Faced with whooping cough case, Nunavut issues public health advisory for Sanikiluaq
“We do not think this represents a risk or a threat to any other communities in Nunavut”
Due to a case of pertussis, also known as whooping cough, daycares in Sanikiluaq will remain closed “for the time being,” Nunavut’s chief public health officer said today.
The public health advisory is intended to prevent the spread of this highly contagious infection within the Hudson Bay community of about 900, Dr.

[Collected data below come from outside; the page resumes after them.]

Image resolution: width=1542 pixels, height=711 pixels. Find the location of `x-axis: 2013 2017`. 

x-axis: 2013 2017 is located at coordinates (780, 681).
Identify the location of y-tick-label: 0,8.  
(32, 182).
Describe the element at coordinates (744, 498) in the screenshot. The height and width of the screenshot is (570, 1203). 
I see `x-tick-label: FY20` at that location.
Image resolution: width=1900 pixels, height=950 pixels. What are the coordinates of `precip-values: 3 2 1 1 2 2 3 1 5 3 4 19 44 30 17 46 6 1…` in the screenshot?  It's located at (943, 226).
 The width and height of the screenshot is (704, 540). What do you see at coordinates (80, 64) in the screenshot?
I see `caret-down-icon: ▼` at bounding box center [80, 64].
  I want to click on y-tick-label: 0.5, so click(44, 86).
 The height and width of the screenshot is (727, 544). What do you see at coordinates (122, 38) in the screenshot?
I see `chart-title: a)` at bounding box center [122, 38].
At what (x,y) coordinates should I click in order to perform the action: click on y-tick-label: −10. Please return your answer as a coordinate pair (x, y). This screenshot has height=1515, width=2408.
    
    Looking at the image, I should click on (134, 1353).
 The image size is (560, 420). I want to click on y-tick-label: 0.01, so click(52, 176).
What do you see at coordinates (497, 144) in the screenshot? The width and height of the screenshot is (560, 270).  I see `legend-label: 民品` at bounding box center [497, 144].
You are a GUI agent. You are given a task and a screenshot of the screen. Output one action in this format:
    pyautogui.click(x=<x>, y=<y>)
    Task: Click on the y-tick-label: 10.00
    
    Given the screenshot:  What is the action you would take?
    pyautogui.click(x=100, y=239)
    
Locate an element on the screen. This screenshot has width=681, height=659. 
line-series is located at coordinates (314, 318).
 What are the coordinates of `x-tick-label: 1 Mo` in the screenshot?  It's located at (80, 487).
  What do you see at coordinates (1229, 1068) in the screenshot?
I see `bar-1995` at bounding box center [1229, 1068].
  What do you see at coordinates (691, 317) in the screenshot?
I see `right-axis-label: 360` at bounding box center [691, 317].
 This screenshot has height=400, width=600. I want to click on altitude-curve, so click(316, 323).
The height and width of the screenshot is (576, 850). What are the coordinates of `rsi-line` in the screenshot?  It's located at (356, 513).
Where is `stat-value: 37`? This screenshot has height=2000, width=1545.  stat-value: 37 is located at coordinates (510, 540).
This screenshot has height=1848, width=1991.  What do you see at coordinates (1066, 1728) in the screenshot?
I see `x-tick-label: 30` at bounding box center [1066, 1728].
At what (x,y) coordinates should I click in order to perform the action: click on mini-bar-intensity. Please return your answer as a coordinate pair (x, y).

Michael Patterson said during the Government of Nunavut’s update on COVID-19 on Thursday, May 28.
But “we do not think this represents a risk or a threat to any other communities in Nunavut,” Patterson said.
Whooping cough can be spread easily from person to person, he said.
“Anyone can get whooping cough, but the most severe cases are in young children,” said Patterson.
“For that reason, the daycare in Sanikiluaq will remain closed for the time being.”
Normally the GN would not take this action, but the decision was based on the possible risk of infection, he said.
Daycares in Nunavut are slated to reopen on June 1 as part of the easing of COVID-19 restrictions in the territory.
“If we open up the daycares and there is transmission of pertussis in Sanikiluaq, then we have exposed children to an increased risk of transmission and acquisition of pertussis,” said Patterson.
For children in daycares, Patterson said pertussis is “far more dangerous than COVID,” so “that’s the rationale for doing it the way we did.”
As well, he recommended that everyone in Sanikiluaq continue social distancing, as they have been doing for COVID-19, “at least until we know if there are any other cases in Sanikiluaq.”
Whooping cough is caused by the bacterium Bordetella pertussis, which can cause uncontrollable, violent coughing that often makes it hard to breathe.
Nunavut has been hit by several outbreaks of whooping cough in recent years, with the most recent big outbreak taking place in 2017.
Every year in Canada, there are one to three deaths due to whooping cough, mostly in babies under the age of three months who have not been immunized, according to Health Canada.
Vaccinations and antibiotics can work to fight the spread of the whooping cough infection.